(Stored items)
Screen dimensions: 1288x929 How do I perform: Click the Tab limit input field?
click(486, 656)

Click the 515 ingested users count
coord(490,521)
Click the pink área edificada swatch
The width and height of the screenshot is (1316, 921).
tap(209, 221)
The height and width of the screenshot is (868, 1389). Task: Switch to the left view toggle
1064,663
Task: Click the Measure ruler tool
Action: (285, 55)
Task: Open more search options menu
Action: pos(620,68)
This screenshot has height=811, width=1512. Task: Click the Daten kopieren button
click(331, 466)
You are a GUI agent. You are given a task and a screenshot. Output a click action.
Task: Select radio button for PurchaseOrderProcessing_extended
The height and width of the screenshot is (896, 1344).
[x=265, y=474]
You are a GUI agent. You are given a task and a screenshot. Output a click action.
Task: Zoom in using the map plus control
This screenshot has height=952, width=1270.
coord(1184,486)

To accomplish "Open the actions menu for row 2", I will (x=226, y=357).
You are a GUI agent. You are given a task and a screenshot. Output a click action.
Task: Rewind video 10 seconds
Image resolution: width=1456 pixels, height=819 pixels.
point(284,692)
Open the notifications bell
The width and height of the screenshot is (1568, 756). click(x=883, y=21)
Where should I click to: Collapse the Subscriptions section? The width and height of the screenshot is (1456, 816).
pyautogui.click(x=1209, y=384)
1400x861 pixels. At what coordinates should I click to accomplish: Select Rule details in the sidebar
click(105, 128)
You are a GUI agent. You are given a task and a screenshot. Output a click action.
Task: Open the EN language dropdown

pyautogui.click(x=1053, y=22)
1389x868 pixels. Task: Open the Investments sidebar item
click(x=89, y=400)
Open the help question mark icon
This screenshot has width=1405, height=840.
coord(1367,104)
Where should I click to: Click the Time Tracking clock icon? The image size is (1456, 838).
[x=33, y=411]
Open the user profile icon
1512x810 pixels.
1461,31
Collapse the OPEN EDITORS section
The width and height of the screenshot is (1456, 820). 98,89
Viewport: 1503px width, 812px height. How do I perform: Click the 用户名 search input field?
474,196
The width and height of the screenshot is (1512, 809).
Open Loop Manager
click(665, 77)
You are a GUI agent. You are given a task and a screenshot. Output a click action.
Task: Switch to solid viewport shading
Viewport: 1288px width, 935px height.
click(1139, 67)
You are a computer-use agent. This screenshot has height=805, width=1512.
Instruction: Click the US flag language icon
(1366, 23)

## What is required
Copy every entry exactly as it is given.

## Response to the task
Screen dimensions: 1288x929 How do I perform: Click the Tab limit input field?
click(486, 656)

Click the 515 ingested users count
coord(490,521)
Click the pink área edificada swatch
The width and height of the screenshot is (1316, 921).
tap(209, 221)
The height and width of the screenshot is (868, 1389). Task: Switch to the left view toggle
1064,663
Task: Click the Measure ruler tool
Action: (285, 55)
Task: Open more search options menu
Action: pos(620,68)
This screenshot has height=811, width=1512. Task: Click the Daten kopieren button
click(331, 466)
You are a GUI agent. You are given a task and a screenshot. Output a click action.
Task: Select radio button for PurchaseOrderProcessing_extended
The height and width of the screenshot is (896, 1344).
[x=265, y=474]
You are a GUI agent. You are given a task and a screenshot. Output a click action.
Task: Zoom in using the map plus control
This screenshot has height=952, width=1270.
coord(1184,486)

To accomplish "Open the actions menu for row 2", I will (x=226, y=357).
You are a GUI agent. You are given a task and a screenshot. Output a click action.
Task: Rewind video 10 seconds
Image resolution: width=1456 pixels, height=819 pixels.
point(284,692)
Open the notifications bell
The width and height of the screenshot is (1568, 756). click(x=883, y=21)
Where should I click to: Collapse the Subscriptions section? The width and height of the screenshot is (1456, 816).
pyautogui.click(x=1209, y=384)
1400x861 pixels. At what coordinates should I click to accomplish: Select Rule details in the sidebar
click(105, 128)
You are a GUI agent. You are given a task and a screenshot. Output a click action.
Task: Open the EN language dropdown

pyautogui.click(x=1053, y=22)
1389x868 pixels. Task: Open the Investments sidebar item
click(x=89, y=400)
Open the help question mark icon
This screenshot has width=1405, height=840.
coord(1367,104)
Where should I click to: Click the Time Tracking clock icon? The image size is (1456, 838).
[x=33, y=411]
Open the user profile icon
1512x810 pixels.
1461,31
Collapse the OPEN EDITORS section
The width and height of the screenshot is (1456, 820). 98,89
Viewport: 1503px width, 812px height. How do I perform: Click the 用户名 search input field?
474,196
The width and height of the screenshot is (1512, 809).
Open Loop Manager
click(665, 77)
You are a GUI agent. You are given a task and a screenshot. Output a click action.
Task: Switch to solid viewport shading
Viewport: 1288px width, 935px height.
click(1139, 67)
You are a computer-use agent. This screenshot has height=805, width=1512.
Instruction: Click the US flag language icon
(1366, 23)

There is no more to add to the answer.